Goal of the exercise: Take the entries that follow and return exactly the lines from the one holding "You are a computer-use agent. Viewport: 1464px" through the one holding "Given: Click Connect to Server...", both included. Nothing else is needed.

--- The records Enclosed Below ---

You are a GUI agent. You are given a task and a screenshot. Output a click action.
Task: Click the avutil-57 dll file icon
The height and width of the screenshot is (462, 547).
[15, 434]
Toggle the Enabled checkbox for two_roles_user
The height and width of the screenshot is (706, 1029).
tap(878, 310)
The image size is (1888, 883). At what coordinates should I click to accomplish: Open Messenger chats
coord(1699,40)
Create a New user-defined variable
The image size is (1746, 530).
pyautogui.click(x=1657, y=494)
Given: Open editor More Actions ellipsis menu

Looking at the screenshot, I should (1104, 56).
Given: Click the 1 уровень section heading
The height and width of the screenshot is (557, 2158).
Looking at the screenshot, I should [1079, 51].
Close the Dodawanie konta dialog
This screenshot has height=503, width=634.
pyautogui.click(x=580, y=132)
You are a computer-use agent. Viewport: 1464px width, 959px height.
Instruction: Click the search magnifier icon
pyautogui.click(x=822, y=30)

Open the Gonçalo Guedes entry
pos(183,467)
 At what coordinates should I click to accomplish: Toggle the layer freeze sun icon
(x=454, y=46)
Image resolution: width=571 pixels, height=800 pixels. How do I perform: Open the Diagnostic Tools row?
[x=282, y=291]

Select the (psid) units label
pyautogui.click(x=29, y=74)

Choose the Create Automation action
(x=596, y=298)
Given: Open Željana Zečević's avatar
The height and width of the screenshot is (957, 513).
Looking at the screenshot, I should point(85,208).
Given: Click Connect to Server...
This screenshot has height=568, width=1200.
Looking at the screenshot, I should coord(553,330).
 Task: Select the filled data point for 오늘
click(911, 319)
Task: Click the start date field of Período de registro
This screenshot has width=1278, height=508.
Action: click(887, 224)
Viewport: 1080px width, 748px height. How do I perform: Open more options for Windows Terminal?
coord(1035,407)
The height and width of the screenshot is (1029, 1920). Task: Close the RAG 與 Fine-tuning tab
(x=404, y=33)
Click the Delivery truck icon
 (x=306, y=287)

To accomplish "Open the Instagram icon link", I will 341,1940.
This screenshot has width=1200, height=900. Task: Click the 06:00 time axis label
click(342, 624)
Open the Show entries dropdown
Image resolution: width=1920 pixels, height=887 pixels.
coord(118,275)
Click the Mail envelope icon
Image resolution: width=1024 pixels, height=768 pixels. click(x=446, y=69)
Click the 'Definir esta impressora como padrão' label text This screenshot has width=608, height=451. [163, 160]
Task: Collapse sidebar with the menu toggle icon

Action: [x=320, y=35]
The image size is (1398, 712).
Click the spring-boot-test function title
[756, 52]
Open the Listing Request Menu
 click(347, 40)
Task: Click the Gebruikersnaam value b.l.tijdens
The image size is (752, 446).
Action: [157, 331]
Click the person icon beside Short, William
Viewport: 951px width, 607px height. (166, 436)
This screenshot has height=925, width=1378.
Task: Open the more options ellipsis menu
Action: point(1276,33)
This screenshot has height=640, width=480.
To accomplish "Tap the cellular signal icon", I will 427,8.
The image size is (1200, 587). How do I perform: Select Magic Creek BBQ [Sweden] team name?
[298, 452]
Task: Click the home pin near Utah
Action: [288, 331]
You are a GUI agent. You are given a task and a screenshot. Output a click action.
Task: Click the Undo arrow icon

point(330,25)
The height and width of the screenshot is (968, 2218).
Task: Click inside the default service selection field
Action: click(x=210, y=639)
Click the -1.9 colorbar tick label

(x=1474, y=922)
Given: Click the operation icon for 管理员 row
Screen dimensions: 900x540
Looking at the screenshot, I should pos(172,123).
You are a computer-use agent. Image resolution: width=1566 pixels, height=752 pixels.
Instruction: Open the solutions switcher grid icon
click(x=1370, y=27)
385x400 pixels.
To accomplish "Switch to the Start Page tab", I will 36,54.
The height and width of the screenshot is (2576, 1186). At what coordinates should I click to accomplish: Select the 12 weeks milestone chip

--- End of Enclosed The records ---

Solution to this task:
You are a computer-use agent. Viewport: 1464px width, 959px height.
Instruction: Click the search magnifier icon
pyautogui.click(x=822, y=30)

Open the Gonçalo Guedes entry
pos(183,467)
 At what coordinates should I click to accomplish: Toggle the layer freeze sun icon
(x=454, y=46)
Image resolution: width=571 pixels, height=800 pixels. How do I perform: Open the Diagnostic Tools row?
[x=282, y=291]

Select the (psid) units label
pyautogui.click(x=29, y=74)

Choose the Create Automation action
(x=596, y=298)
Given: Open Željana Zečević's avatar
The height and width of the screenshot is (957, 513).
Looking at the screenshot, I should point(85,208).
Given: Click Connect to Server...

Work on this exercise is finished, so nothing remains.